▶ _Task objective_
Reproduce, word for word, the portion of the report on the Bihar midday meal poisoning that runs from "When the condition" to "at the PMCH.".

▶ _Document section_
===
It took four days for the Bihar Government to fix responsibility for the deaths of 27 schoolchildren on July 16, after partaking poisoned food during their midday meal in Dharmasati village, Saran district.
It ordered the attachment of the property of Meena Kumari, the headmistress of the ill-fated school. She is absconding. But Meena is small fry, compared to the phalanx of officials who are responsible for ensuring that rules regarding midday meal scheme are adhered to. Two days later, Amarjeet Sinha, principal secretary, education, went in for semantic jugglery by saying that it was not a case of food poisoning but poison in food. He said preliminary findings pointed to insecticide poisoning of the oil and vegetables. The government has confessed that 7,300 schools do not have their own buildings, let alone sanitation facilities. Education Minister P H Shahi chose to call the tragedy the result of a political conspiracy to damage the government’s image.
Neither Sinha nor Shahi had responded to the Centre’s warnings on a tragedy waiting to happen. Money had been allotted to build midday meal infrastructure in the school, including a kitchen, but R K Lakshmanan, director of the midday meal scheme, has not commented on why no work was done. When the tragedy happened, neither the district magistrate—responsible for monitoring the scheme—nor the midday meal scheme in charge were around or available. The hospital where the children were taken to did not have even rudimentary facilities. The health secretary, upon being made aware of the tragedy, did not take charge of the situation; it took more than 12 hours for the patients to reach Patna Medical College and Hospital 60km away.
When the condition of the children deteriorated, parents and relatives desperately tried to move them to the district’s Sadar Hospital but no ambulances were available. It took almost four hours to reach the hospital after snagging some private vehicles; meanwhile more children died. “Once the children fell sick after eating the school’s contaminated food, we took them to the nearest primary health centre at Masrakh. It had no saline kits or life-saving drugs. The staff was not capable of handling the situation. There were only two beds and one doctor available,” said Rameshwar Mahto whose child is being treated at the PMCH.
===
▶ _Supplied information_
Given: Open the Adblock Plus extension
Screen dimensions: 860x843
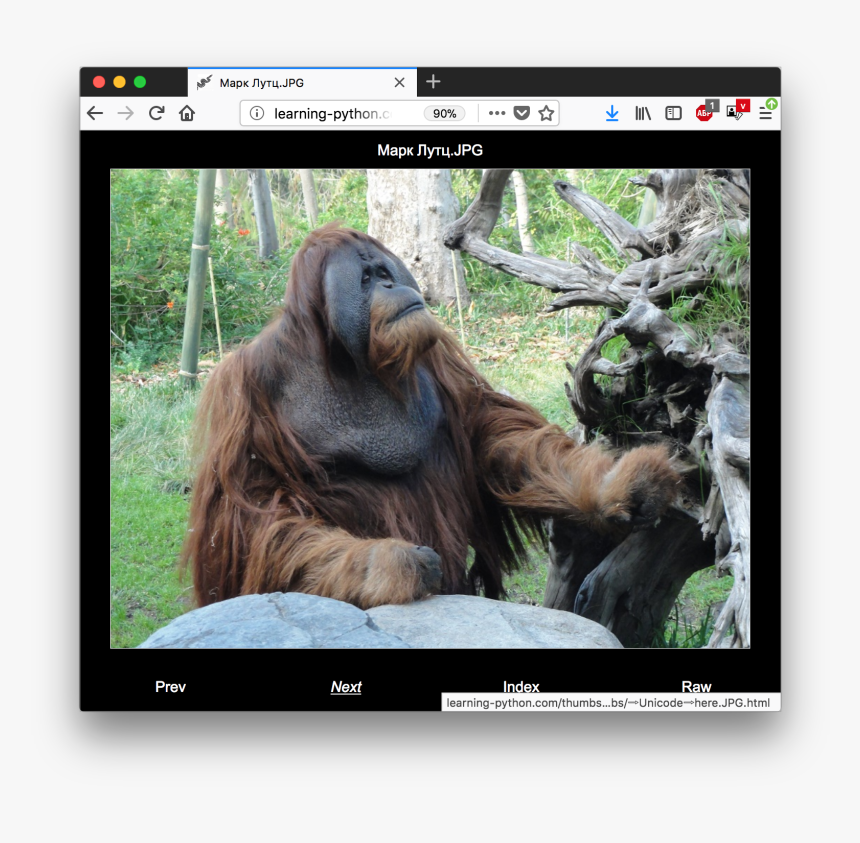Looking at the screenshot, I should click(x=703, y=114).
===
▶ _Response to the task_
When the condition of the children deteriorated, parents and relatives desperately tried to move them to the district’s Sadar Hospital but no ambulances were available. It took almost four hours to reach the hospital after snagging some private vehicles; meanwhile more children died. “Once the children fell sick after eating the school’s contaminated food, we took them to the nearest primary health centre at Masrakh. It had no saline kits or life-saving drugs. The staff was not capable of handling the situation. There were only two beds and one doctor available,” said Rameshwar Mahto whose child is being treated at the PMCH.